## ASSIGNMENT
From the records below, return every line containing the word "agent".

## RECORDS SUPPLIED
········

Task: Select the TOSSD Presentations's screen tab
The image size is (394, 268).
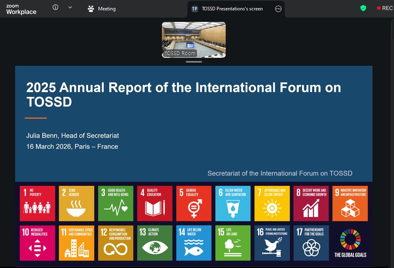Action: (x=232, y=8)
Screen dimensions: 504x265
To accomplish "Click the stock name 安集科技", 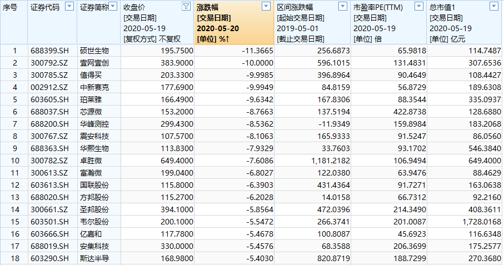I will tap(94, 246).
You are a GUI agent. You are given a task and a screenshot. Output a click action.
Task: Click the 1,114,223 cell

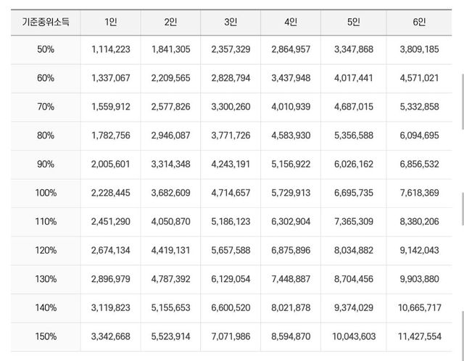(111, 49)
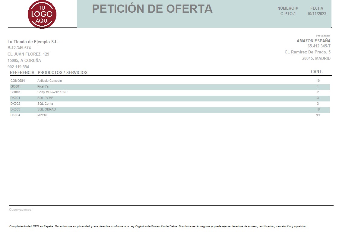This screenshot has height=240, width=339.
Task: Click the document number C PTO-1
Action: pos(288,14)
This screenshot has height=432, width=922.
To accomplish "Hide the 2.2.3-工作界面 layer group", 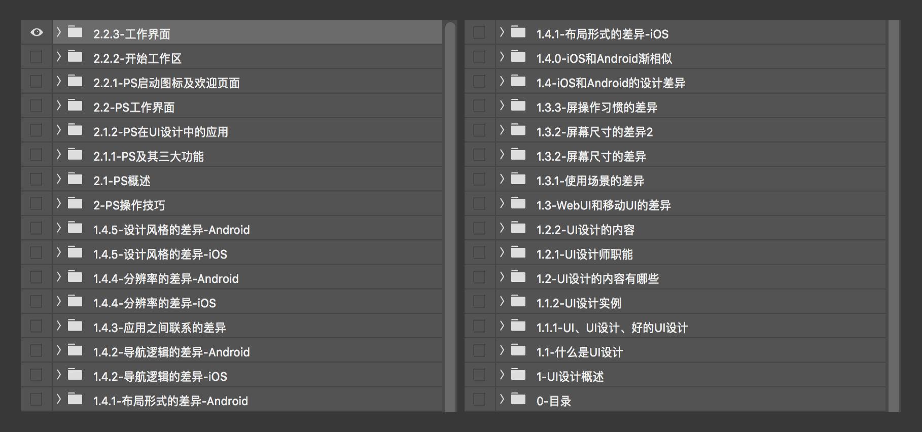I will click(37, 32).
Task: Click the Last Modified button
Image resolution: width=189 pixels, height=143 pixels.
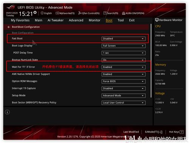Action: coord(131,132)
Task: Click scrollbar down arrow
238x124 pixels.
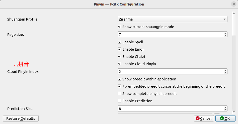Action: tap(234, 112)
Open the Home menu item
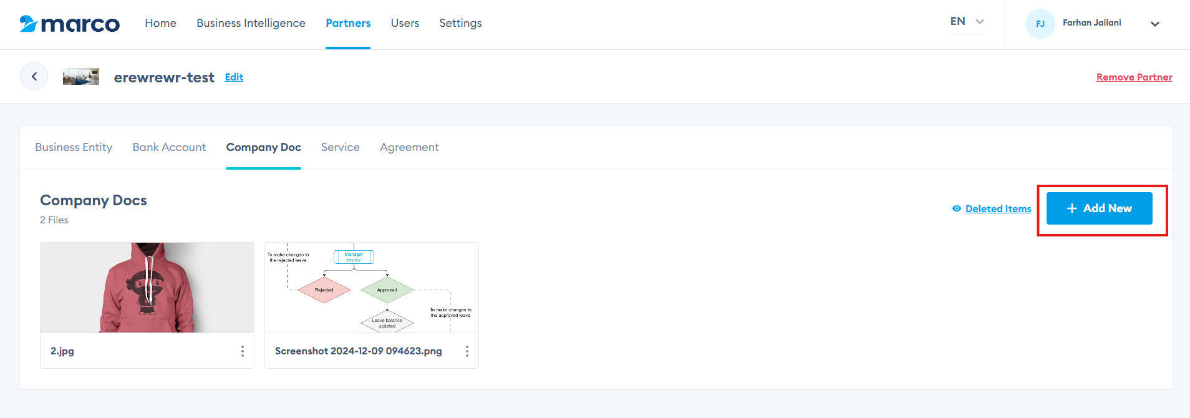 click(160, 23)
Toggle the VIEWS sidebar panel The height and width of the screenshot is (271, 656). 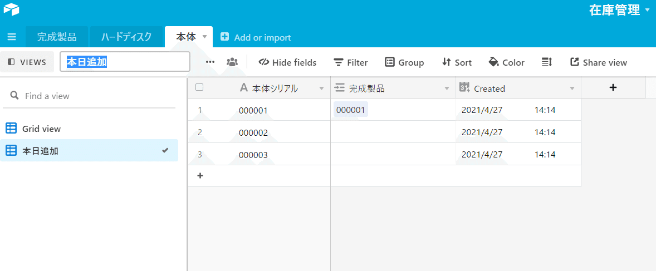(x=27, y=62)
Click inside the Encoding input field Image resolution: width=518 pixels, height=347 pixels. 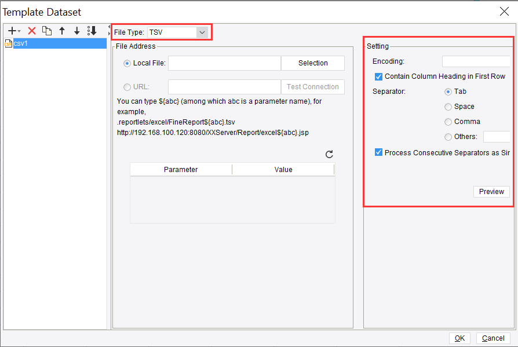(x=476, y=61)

········

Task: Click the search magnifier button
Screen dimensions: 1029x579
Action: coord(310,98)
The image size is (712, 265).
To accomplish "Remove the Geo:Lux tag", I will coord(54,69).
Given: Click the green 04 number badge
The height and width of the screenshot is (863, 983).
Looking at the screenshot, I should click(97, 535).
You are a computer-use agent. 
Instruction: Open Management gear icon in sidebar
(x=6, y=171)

········

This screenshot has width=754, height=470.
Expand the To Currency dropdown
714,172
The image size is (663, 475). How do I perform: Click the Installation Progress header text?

········

## TASK RESULT
You are a GUI agent. You are given a task and a screenshot. Output a click action.
You are a computer-use agent. 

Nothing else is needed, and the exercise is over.